2023 saw us return to regular in-person events. Our first was a hybrid event for the launch of our insurance report. Attendees were mainly from the insurance and debt advice sectors, as well as other mental health charities, which helped to facilitate some useful conversations about the report's recommendations.
In July, we launched our latest cost of living paper in Westminster, which we also used to conclude our work on the project we've been involved in with King's College London and Citizens Advice, trialling embedding money advice in talking therapies. It was a really energised event, thanks in no small part to Martin's chairing. We had attendees from a range of sectors to hear from Martin and our other speakers, including the Minister for Disabled People Tom Pursglove – whom we've had a positive follow-up with since – and Labour's Jonathan Ashworth MP.
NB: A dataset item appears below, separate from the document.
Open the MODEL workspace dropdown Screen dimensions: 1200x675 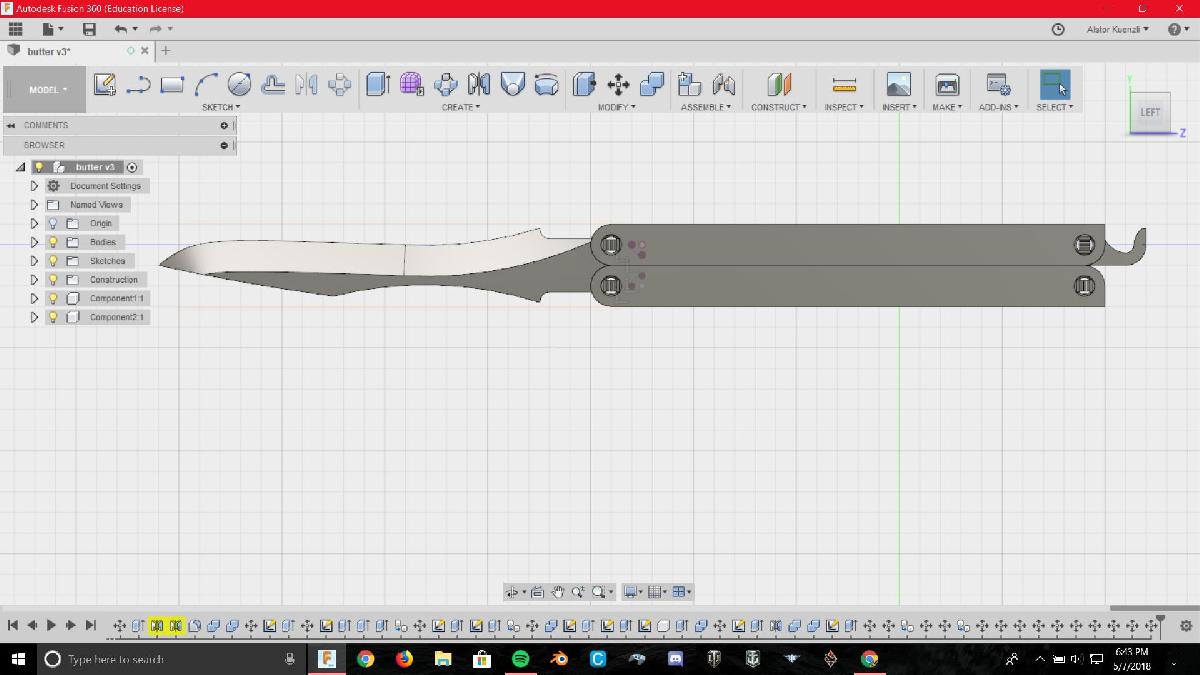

Alongside the public in-person events, we ran an excellent series of webinars and private roundtables. In May, we marked the launch of the final paper in our 'Through the lens' series, considering the link between ethnicity and money and mental health. Speakers included Simi Ryatt from our board of trustees, as well as Shabna Begum, director of research at the Runnymede Trust, and Tracey Bignall from the Race Equality Foundation. We had over 200 attendees on the day – you can watch it back here.
Mental Health Accessible
Our most recent event was led by our Mental Health Accessible programme. In October, we held a webinar sponsored by HSBC UK asking how banks can best use data to support customers in vulnerable situations. Our speakers included Tom Doidge, head of vulnerable customer strategy at Capital One, Kathryn Townsend, head of customer vulnerability, access and inclusion at Nationwide and a government disability and access ambassador, and Jo Legg, head of department at the FCA.
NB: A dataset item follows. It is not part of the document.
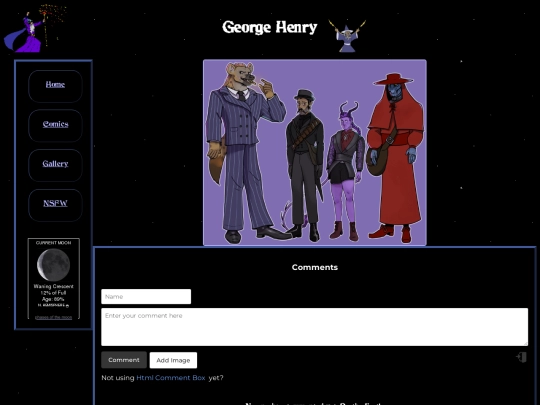Click the mustached man in black hat
Viewport: 540px width, 405px height.
305,165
More broadly for Mental Health Accessible, 2023 has been a year of continuing to cement the place of the programme in financial services, while also working with our first client in the energy sector, Ovo. The essential services organisations we've worked with this year – including HSBC UK, Lloyds Bank, Halifax and Bank of Scotland – have a total customer population of over 60 million, which helps to turn our insights into real change.
In 2023, our Research Community of 'experts by experience' was, as always, at the heart of everything we did. This year, members have taken part in 16 new surveys and six focus groups, as well as sharing their experiences in each of our events and in the media. I thought I'd end with some thanks we've received from our Research Community members that trustees don't often get to see:
"Your inclusive and experience-based approach is to be highly commended. You've started with a blank page. You've asked without judgment. And then you've listened. Thank you."
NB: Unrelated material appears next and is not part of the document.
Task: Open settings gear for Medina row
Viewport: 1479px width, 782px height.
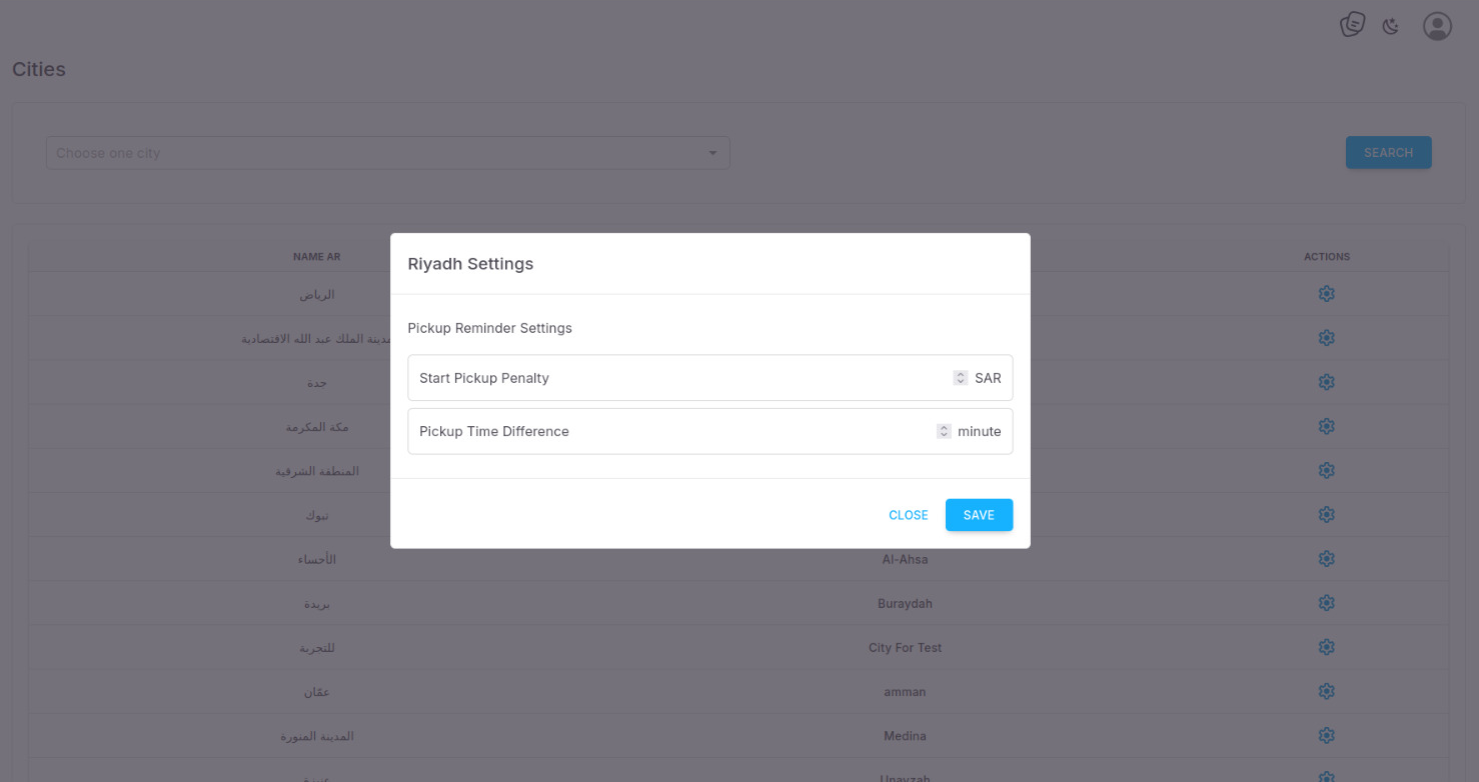Action: coord(1326,735)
"Thank you for giving me the opportunity to take part... It was good to feel like a contributing member of society again, and I enjoyed discussing the topic and having the input from the others [in the focus group]. It is good to know I am not the only one with varying issues around finances."
"Thank you for giving us a voice, it really is appreciated by all of us in the community and it's a good feeling to be helping make a difference."